Malgré une nomination à l'Oscar du meilleur film en langue étrangère, cette adaptation soviétique du dernier roman de Dostoïevski est totalement tombée dans l'oubli aujourd'hui (excepté peut-être en Russie, mais en toute franchise, je ne le sais pas !).


Commencé par Ivan Pyriev, décédé brutalement pendant le tournage, terminé par les deux acteurs principaux du film, Kirill Lavrov et Mikhaïl Oulianov, l'ensemble dure près de quatre heures, divisées en trois parties d'une durée à peu près égale. Je serai incapable de dire ce que Pyriev a réalisé ou non, car l'ensemble est uniforme que ce soit le plan technique que sur le ton adopté (il semblerait, en fait, que les comédiens ont principalement réalisé la troisième partie !).

## Données enregistrées
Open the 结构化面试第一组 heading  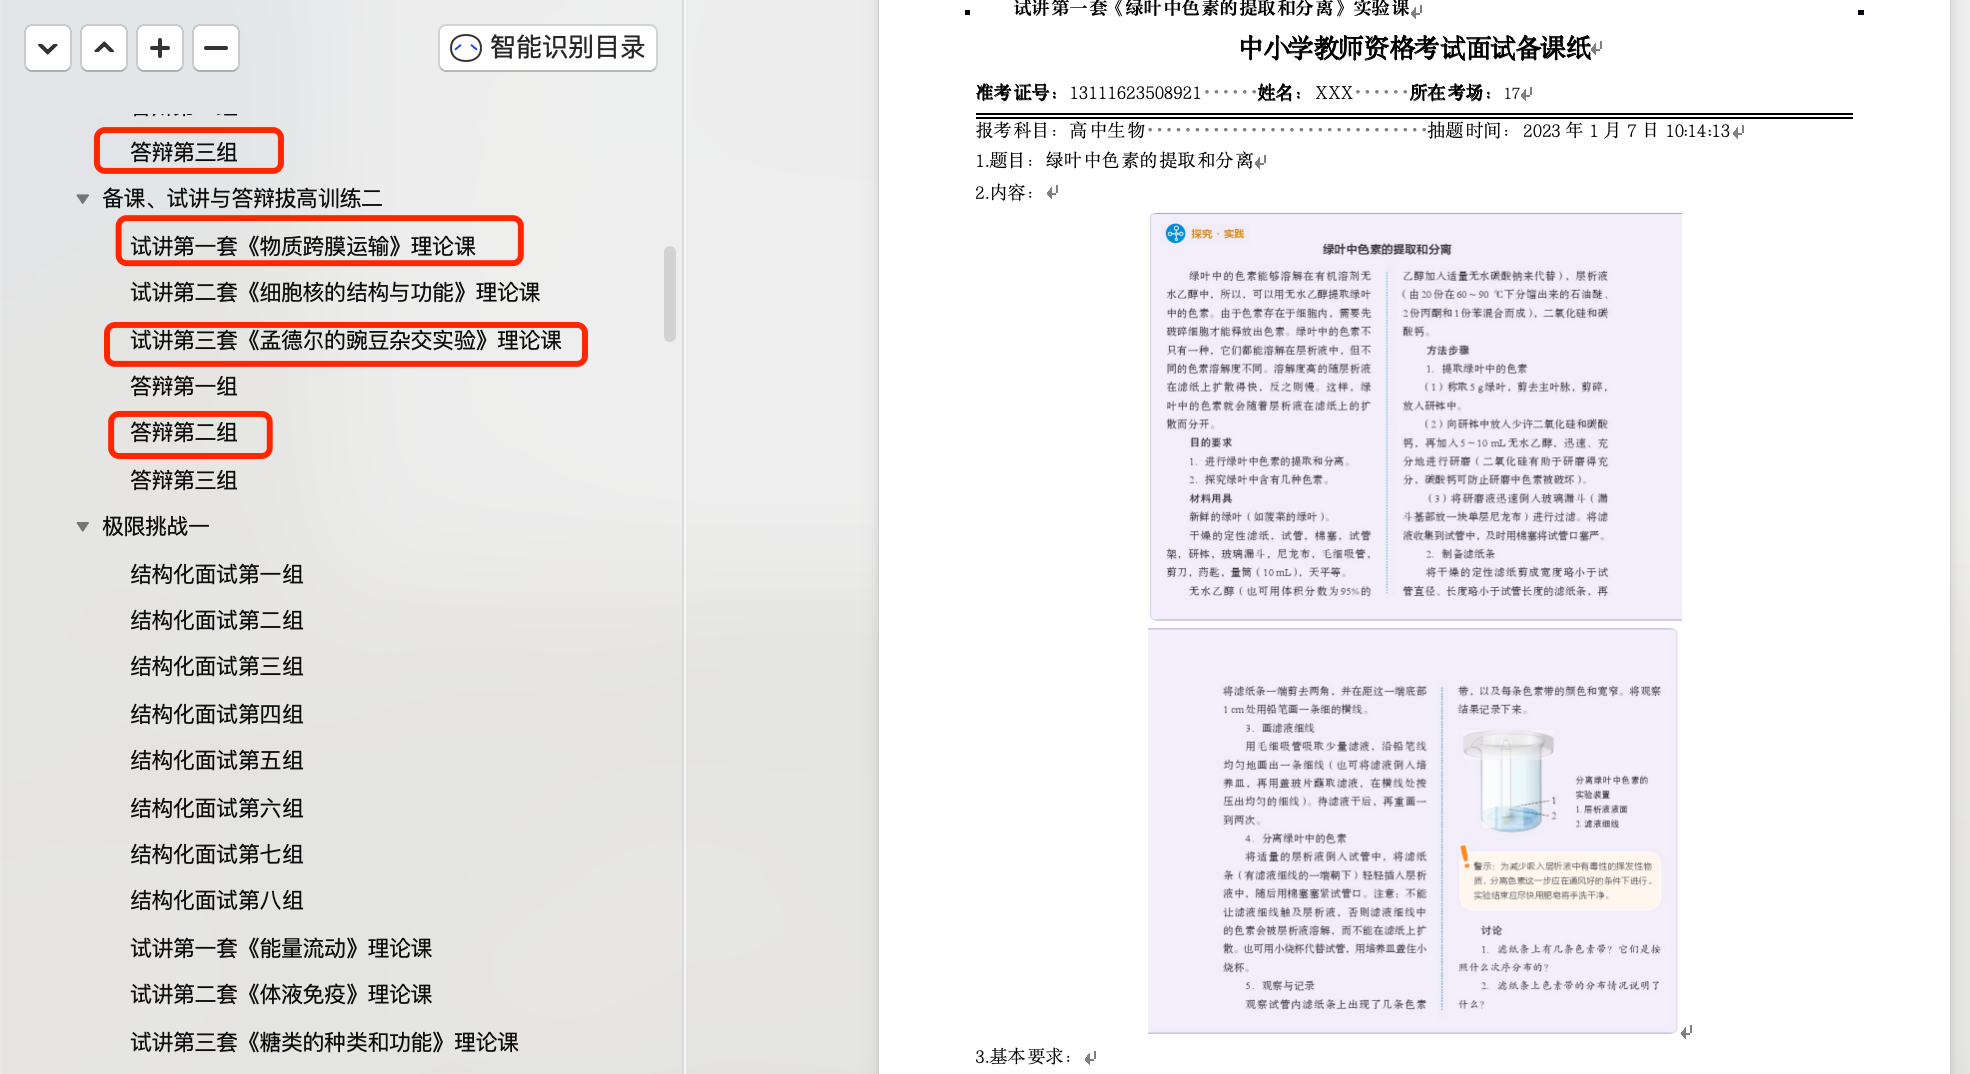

## Énoncé de l'exercice
Selon l'extrait, quelle est la durée totale du film et en combien de parties se divise-t-il ? Le listing provient d'une source différente de celle de l'extrait.

## Résultat de l'exercice
Le film dure près de quatre heures, divisées en trois parties d'une durée à peu près égale.